On the prevalence of cardiac disease in children, Dr. Sreemathi says that authentic data is not available in India but making projections from western data, six children in 1,000 have congenital heart disease, and five per 1,000 have rheumatic heart disease (RHD). Even though all of them may not require surgery, she estimates that around 1.1 lakh children are born each year with congenital heart disease in lower-middle class homes. Add to this the RHD, and the number is huge. "Forget statistics, I have seen blue babies just dying like flies in the general paediatric ward at the ICH; if we had the means we could have saved them."

She says it is generally thought that cardiac disease is not common, or its treatment is too expensive and only for the wealthy. "But we cannot tell a poor mother that if her child is lucky enough to get diarrhoea he'll survive, but if he gets heart disease, tough luck."

After a recent camp where 460 poor children — some from far-flung places like Kanyakumari and Vellore — from Corporation schools were screened, 38 were diagnosed with heart problems and successful surgery has already been done on four. "After reading about the camp, some children have come forward to help us; one of them got donations of Rs 1,000 each from two different donors; another sold newspapers from home and gave us the money," she says.

She wants to do more camps, but has found from trips to schools and orphanages that "the parents get flabbergasted when you say your child might have a heart problem. Unless you can give them a proper diagnosis straightaway, it's terrible and cruel to tell them that a problem might be there. So we want to get an echo machine, do the test on the spot and tell the parents. For example, it could be a murmur in the heart, which is innocent. We can tell the parents this because later if another doctor sees this and thinks it is a serious problem, they should know the child will grow out of it."

If it's an organic problem, more tests could be done and if necessary the child could be admitted. With plans to do 200 operations a year, and each operation costing Rs 1.1 lakh in a general ward, the Fund needs to raise a total of Rs 2.3 crore a year; "this includes unforeseen expenditure in the form of complications, emergencies, etc."

The most common heart problems in children requiring attention are holes in the heart, blue babies, defective valves, and pus collection outside the heart. "If not attended to, all these children die. So we are talking about saving little lives," she says. In other words, a successful operation would mean many more years to live.

While the KJ Hospital gives rooms and care at a discount, the professionals are also decreasing their fees by 40 per cent and "60 per cent for complications because the cost goes up, and the child may be stuck to the ICU for a longer time," says Sreemathi.

Exercise 1.
List the most common heart problems in children needing attention that the passage on children's heart disease names.
Exercise 2.
Copy the passage on children's heart disease from "If it's an organic" to "years to live.".
The items that come next have no connection to the text about heart disease in children.

Stored data.
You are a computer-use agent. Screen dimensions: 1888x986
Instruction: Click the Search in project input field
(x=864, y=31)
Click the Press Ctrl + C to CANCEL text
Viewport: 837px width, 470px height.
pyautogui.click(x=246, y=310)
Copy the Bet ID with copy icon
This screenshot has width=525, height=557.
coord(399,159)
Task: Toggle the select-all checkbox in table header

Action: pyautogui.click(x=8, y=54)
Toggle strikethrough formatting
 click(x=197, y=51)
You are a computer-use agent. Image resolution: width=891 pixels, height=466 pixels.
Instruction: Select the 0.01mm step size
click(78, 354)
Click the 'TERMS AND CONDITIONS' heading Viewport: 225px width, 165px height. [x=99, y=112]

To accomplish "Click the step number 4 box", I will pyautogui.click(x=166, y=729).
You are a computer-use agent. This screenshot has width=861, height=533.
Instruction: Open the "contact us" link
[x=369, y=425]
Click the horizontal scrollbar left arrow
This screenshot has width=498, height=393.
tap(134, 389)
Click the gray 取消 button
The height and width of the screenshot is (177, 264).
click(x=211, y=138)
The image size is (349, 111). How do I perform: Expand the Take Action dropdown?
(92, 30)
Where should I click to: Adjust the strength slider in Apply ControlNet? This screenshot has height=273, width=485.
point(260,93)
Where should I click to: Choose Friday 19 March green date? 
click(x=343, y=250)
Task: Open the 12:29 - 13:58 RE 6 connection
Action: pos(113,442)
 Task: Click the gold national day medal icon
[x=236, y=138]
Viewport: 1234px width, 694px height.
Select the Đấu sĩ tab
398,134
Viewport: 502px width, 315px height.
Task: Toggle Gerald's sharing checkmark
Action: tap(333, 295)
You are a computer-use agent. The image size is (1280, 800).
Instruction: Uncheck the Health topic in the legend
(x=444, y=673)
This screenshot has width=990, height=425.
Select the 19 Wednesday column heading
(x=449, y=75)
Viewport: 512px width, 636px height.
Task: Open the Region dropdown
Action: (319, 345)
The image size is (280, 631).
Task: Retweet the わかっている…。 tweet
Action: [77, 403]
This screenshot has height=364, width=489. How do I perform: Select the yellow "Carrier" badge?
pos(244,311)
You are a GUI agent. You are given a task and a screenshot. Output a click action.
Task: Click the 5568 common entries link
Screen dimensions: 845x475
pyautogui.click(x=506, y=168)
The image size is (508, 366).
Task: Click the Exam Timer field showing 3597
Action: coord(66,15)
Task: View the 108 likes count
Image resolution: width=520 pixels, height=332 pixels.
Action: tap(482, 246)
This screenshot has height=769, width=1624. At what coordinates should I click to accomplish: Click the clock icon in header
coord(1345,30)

Exercise answer 1.
Holes in the heart, blue babies, defective valves, and pus collection outside the heart.

Exercise answer 2.
If it's an organic problem, more tests could be done and if necessary the child could be admitted. With plans to do 200 operations a year, and each operation costing Rs 1.1 lakh in a general ward, the Fund needs to raise a total of Rs 2.3 crore a year; "this includes unforeseen expenditure in the form of complications, emergencies, etc."

The most common heart problems in children requiring attention are holes in the heart, blue babies, defective valves, and pus collection outside the heart. "If not attended to, all these children die. So we are talking about saving little lives," she says. In other words, a successful operation would mean many more years to live.